Mach Dir mal nicht zu viele Gedanken bzgl. der Rollen etc. Am besten du probierst mit dem vorhandenen Gerät erst mal ein bisschen aus, welche Art der Angelei Dir Spaß macht. Dann kannst Du gezielt aufrüsten. 

Die Rollen kenn ich beide nicht. Leider ist es bei Rollen (und in geringerem Maße bei Ruten) so, dass Qualität was kostet (ich würde sagen, ab 60 - 70 EUR aufwärts ohne Limit nach oben). Zumindest mit der Daiwa solltest du anfangs aber loslegen können. Abhängig, wie viel du angelst, wird die aber nach einiger Zeit keinen Spaß mehr machen... Dann weißt Du aber auch besser, was du haben möchtest. Also alles richtig gemacht.

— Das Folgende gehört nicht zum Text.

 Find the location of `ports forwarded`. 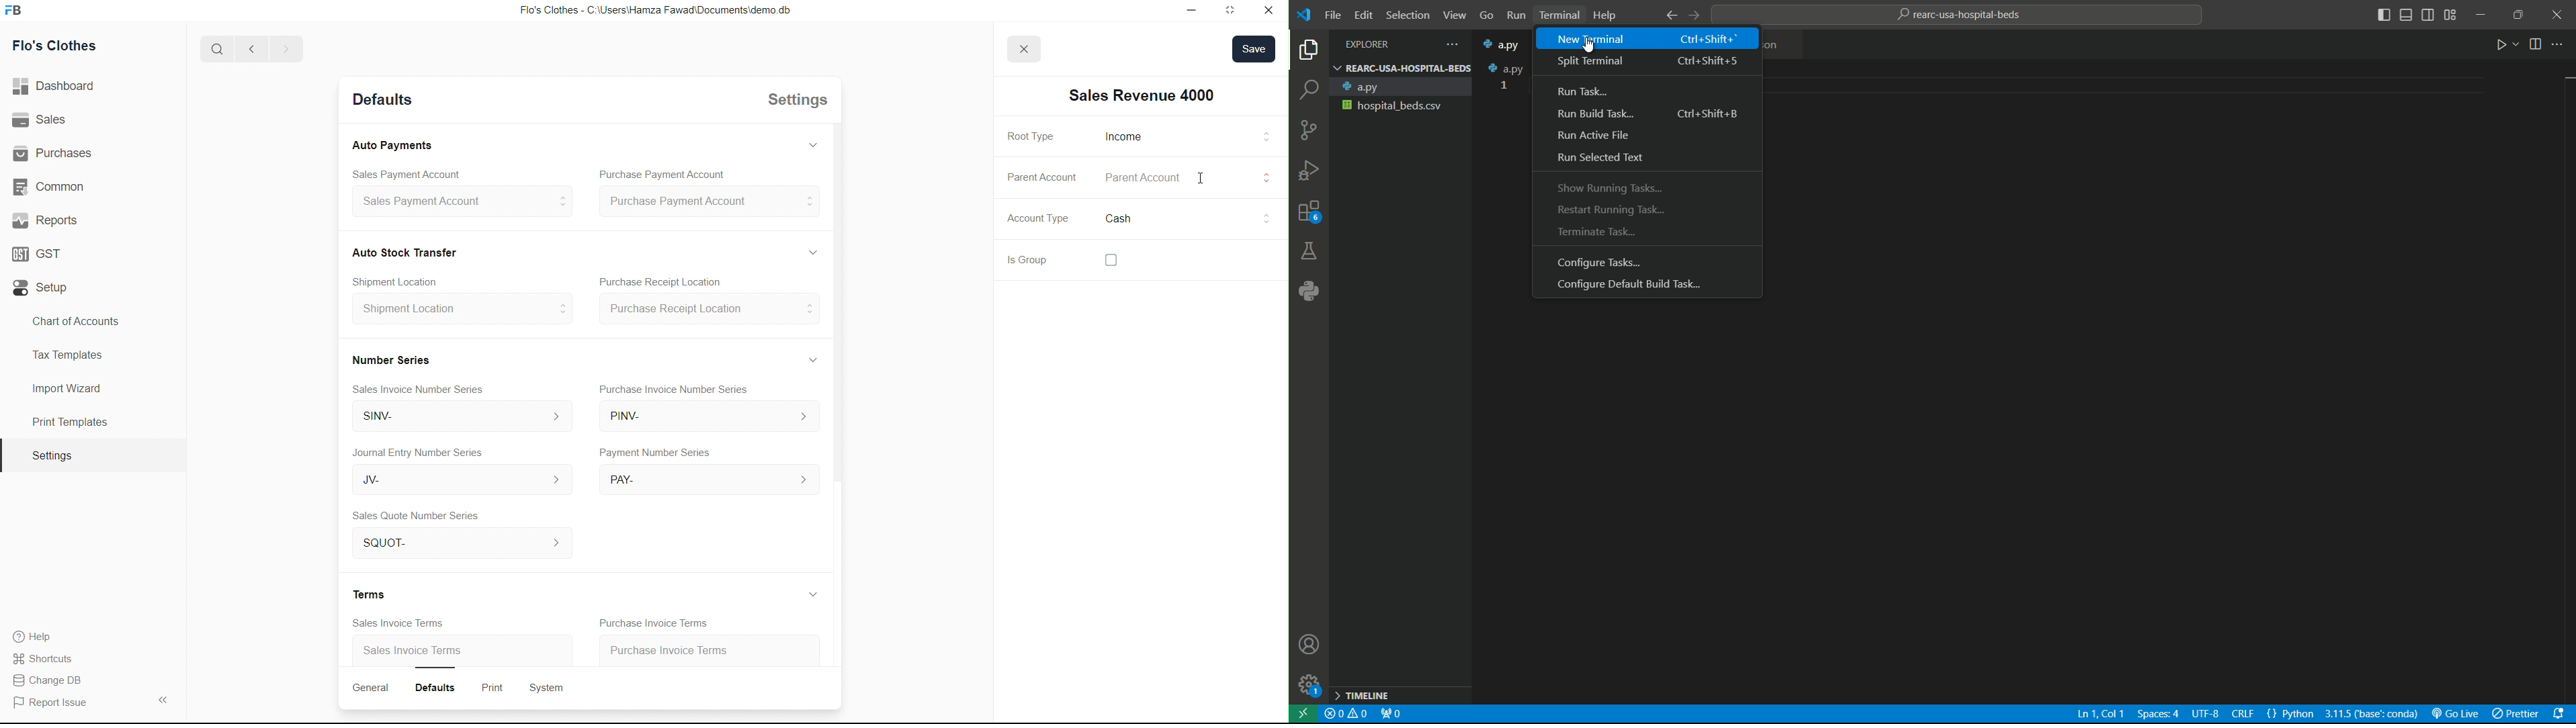

ports forwarded is located at coordinates (1391, 715).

Bei Ruten (wie auch Rollen) finde ich Shimano gut, aber die anderen Hersteller bauen auch alle gutes Zeugs. Ich würde als Allroundrute für die Daiwa eine 2,7m Rute nehmen mit etwas höherem Wurfgewicht als die, die du schon hast (also irgendwas von 40 bis 80 g, kommt nicht so genau drauf an). Die kannst du dann für Hecht aber auch die meisten anderen deiner Zielfische nehmen und die andere DAM dann als leichte Zweitrute. Wichtiger ist, dass du sie mal vor dem Kauf in der Hand hattest und sie Dir lag.

Bzgl. Angelkasten hat am Anfang mal jemand zu mir gesagt, stell Dir den größten Angelkasten vor, den du glaubst jemals brauchen zu können und dann kauf Dir einen, der doppelt so groß ist.  War ein guter Tip aber trotzdem zu klein...  

Just my two cents...

Gruß aus Hamburg,
Alex


----------



## keinangelprofi (1. Januar 2014)

*AW: Geräte-/Kauftipps*

Kenne beide Rollen. Sind halt Einsteigermodelle, beide brauchbar. Wenn du sie schon hast sogar mit Schnur würde ich sie auch verwenden. Die sweepfire für die spinnrute und die AXxa auf der feederrute. Die Climax ist zum Spinnen bedingt geeignet. Ruten würde ich mir neue zulegen. Frag doch mal den Händler deines Vertrauens. Muss man in der Hand gehabt haben. fuer dein Budget gibts schon was brauchbares. Billige shimano würde ich nicht empfehlen die taugen nicht viel.
Dann erst mal ab ans Wasser! Ist wichtiger als alle Tips! Vg


----------



## Shxmxnxlxvxr (3. Januar 2014)

*AW: Geräte-/Kauftipps*

Zur Rute kann ich dir die shimano alivio cx spin empfehlen, 33€ bei askari.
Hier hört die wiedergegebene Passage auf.